── PAGE TEXT ──

It is not yellow. It is white.
Near sunset, or when the sky is hazy, the blue end of the spectrum is scattered away to varying degrees, leaving it looking more yellow or even red. That’s because of [Rayleigh scattering](https://en.wikipedia.org/wiki/Rayleigh_scattering) for the most part, and others will give you an explanation for that.
The true spectrum of the sun from outer space is approximately a [black body radiation](https://en.wikipedia.org/wiki/Black-body_radiation) spectrum, with some deviations (because the outer opaque region of the sun isn’t of uniform temperature, and there are [absorption lines](https://en.wikipedia.org/wiki/Fraunhofer_lines) associated with hydrogen and helium, as well as some other elements.
But that’s not relevant. The sun is *by definition* white, because our eyes and brains evolved to see during the daytime, and so whatever the spectrum of the sun during daytime is *defines* white. It’s the default pattern of illumination for things that humans see.

───

# GIVEN INSTRUCTION:
Copy the passage in the text on the sun's color from "It is not yellow." to "explanation for that." word for word. The lines that come next are separate material and have no connection to the sun's color text above.

── EXCERPTED RECORDS ──

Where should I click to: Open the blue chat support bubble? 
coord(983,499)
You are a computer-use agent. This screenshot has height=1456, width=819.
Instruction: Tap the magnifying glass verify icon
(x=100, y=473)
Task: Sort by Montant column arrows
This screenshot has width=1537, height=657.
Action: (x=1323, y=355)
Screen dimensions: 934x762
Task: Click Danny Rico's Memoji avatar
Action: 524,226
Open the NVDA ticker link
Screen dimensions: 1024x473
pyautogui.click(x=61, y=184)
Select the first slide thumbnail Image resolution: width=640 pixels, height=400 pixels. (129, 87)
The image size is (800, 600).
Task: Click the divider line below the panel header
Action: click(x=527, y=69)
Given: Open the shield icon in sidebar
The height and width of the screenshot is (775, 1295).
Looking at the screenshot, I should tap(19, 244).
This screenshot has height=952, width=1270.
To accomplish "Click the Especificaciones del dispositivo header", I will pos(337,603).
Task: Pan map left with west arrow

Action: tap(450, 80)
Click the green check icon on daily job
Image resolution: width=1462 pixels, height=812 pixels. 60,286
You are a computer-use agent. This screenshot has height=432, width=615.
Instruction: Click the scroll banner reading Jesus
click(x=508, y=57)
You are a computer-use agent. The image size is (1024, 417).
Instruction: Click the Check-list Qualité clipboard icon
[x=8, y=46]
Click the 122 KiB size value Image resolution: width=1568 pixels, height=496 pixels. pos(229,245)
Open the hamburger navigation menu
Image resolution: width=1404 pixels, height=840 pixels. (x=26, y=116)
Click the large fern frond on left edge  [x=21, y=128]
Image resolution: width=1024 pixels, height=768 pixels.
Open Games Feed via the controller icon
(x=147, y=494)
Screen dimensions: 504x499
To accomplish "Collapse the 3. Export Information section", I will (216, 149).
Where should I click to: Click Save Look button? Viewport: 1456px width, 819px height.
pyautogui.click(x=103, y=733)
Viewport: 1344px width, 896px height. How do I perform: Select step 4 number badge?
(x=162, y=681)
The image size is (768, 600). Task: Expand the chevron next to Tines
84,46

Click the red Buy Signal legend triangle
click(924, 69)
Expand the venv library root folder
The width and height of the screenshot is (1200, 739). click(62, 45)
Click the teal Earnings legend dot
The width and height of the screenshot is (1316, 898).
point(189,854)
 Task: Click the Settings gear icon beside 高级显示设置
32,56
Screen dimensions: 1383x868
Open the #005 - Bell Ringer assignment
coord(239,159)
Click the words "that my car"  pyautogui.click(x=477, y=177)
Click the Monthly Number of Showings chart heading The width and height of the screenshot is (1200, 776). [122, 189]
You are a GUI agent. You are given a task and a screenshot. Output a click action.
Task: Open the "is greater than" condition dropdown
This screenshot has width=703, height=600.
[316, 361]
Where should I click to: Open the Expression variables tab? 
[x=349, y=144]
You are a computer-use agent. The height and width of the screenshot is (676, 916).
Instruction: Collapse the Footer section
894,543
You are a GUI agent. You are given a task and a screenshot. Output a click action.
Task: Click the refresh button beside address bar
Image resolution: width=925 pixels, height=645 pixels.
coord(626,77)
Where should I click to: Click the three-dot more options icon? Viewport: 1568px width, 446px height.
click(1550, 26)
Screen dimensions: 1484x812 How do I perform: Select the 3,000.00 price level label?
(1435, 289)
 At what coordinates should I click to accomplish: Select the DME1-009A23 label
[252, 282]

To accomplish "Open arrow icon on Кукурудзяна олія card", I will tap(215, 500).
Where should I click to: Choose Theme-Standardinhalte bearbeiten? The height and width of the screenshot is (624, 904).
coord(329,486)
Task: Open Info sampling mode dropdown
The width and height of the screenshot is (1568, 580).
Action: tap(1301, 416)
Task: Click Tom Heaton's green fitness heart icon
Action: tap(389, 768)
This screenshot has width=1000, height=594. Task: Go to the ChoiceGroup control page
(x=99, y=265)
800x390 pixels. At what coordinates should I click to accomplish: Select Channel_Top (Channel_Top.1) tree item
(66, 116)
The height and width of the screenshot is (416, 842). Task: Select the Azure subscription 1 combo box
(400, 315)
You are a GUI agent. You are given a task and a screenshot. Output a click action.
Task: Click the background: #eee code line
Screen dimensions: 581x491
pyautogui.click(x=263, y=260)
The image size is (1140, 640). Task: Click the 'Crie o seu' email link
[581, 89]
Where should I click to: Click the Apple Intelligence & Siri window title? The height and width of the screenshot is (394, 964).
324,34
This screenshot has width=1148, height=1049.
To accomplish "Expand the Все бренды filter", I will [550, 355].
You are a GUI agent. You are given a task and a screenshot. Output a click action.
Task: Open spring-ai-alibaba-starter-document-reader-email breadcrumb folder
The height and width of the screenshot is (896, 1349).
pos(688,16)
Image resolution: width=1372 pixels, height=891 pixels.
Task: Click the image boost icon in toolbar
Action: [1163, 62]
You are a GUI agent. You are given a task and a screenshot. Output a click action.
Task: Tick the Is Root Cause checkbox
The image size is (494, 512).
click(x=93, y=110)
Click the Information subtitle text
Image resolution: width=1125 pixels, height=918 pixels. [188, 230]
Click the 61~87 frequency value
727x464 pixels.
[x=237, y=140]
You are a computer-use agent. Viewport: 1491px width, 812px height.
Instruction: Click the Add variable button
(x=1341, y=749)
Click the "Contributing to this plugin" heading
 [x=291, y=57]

───

# RIGHT ANSWER:
It is not yellow. It is white.
Near sunset, or when the sky is hazy, the blue end of the spectrum is scattered away to varying degrees, leaving it looking more yellow or even red. That’s because of [Rayleigh scattering](https://en.wikipedia.org/wiki/Rayleigh_scattering) for the most part, and others will give you an explanation for that.